SET PROBLEM: From the data below, pull out each line that contains the word "plus" and copy it in full.

DATA IN THIS EXERCISE:
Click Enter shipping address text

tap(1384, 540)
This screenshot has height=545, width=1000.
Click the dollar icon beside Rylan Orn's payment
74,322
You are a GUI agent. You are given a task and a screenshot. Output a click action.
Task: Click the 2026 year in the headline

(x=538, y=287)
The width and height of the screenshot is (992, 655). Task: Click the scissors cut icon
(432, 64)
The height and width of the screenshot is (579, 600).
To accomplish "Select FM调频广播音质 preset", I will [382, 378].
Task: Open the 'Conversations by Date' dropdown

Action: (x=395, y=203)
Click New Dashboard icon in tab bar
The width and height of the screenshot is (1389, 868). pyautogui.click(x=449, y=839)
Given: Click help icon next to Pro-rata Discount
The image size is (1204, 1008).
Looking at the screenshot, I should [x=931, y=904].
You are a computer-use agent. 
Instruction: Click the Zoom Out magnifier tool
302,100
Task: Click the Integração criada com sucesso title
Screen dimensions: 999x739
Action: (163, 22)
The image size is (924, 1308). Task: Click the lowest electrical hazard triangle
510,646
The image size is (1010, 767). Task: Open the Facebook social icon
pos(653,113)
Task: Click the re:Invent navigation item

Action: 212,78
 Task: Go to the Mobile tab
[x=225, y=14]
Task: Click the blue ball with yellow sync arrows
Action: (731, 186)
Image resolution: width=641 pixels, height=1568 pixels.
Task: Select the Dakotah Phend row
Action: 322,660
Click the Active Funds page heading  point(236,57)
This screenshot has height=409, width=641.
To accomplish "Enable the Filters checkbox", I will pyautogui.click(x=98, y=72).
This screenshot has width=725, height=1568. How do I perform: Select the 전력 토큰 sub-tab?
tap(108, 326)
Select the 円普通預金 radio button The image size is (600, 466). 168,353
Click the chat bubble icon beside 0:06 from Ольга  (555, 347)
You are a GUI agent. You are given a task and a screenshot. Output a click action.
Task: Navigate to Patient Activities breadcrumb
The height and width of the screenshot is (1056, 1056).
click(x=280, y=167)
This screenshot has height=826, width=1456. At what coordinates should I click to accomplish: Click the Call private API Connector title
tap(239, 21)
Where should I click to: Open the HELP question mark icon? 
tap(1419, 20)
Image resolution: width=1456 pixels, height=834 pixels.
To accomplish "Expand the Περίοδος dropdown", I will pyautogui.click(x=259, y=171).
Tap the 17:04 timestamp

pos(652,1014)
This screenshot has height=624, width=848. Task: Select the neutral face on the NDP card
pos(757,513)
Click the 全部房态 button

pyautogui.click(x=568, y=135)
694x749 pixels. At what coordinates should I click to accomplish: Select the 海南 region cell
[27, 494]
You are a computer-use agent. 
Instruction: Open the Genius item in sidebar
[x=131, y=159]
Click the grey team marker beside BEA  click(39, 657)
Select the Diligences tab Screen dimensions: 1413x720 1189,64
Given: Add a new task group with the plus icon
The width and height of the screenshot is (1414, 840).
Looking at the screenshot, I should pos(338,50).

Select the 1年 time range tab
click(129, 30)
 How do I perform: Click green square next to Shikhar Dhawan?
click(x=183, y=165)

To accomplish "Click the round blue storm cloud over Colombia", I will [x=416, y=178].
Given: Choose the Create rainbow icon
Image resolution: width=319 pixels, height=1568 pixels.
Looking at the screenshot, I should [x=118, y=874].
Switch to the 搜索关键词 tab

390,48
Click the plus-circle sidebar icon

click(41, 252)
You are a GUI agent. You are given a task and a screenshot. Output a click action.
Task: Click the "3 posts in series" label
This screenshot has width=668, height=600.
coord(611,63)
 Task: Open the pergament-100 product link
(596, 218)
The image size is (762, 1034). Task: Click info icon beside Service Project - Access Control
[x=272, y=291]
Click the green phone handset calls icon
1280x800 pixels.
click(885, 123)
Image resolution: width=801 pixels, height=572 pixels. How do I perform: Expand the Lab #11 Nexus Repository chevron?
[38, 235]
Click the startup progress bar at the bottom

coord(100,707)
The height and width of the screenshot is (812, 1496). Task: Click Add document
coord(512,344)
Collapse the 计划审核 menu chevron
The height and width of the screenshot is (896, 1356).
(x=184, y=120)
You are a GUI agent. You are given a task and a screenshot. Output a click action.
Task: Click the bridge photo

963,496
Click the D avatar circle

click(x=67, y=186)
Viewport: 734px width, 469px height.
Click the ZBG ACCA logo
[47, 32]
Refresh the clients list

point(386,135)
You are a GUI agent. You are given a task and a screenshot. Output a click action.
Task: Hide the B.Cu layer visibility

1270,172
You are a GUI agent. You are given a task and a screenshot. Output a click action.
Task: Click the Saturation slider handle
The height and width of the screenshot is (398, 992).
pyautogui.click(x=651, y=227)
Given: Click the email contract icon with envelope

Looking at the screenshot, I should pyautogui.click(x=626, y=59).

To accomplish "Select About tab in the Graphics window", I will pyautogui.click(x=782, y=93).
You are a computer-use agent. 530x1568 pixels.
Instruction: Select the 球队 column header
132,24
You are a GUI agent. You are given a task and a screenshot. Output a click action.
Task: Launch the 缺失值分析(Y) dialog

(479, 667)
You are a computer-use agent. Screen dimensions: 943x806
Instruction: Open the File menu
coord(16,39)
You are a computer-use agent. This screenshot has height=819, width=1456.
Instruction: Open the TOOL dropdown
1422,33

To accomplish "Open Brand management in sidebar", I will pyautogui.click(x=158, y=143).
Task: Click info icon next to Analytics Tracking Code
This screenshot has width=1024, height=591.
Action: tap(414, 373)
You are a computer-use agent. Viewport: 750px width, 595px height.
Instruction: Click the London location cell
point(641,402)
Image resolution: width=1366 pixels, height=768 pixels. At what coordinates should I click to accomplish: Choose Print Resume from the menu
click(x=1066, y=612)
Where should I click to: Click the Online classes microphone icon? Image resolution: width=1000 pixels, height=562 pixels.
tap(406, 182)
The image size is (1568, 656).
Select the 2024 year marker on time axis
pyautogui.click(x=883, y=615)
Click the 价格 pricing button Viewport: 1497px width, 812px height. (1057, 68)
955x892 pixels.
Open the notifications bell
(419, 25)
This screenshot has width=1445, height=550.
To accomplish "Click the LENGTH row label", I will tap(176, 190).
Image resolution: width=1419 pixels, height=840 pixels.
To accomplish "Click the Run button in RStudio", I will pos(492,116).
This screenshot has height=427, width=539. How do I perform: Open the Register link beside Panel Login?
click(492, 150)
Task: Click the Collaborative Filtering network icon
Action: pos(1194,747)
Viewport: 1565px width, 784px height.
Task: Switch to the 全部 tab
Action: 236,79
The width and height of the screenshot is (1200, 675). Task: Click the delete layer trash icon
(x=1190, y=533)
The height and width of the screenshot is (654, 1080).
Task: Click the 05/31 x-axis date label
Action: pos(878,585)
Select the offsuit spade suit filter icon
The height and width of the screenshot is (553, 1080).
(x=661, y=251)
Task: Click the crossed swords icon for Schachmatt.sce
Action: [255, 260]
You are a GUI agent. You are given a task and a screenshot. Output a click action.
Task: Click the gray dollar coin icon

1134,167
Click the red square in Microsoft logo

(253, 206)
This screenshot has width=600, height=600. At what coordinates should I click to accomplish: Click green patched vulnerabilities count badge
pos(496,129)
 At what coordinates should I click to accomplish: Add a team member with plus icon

RESPONSE FOR THIS EXERCISE:
Given: Add a new task group with the plus icon
Click the plus-circle sidebar icon
 At what coordinates should I click to accomplish: Add a team member with plus icon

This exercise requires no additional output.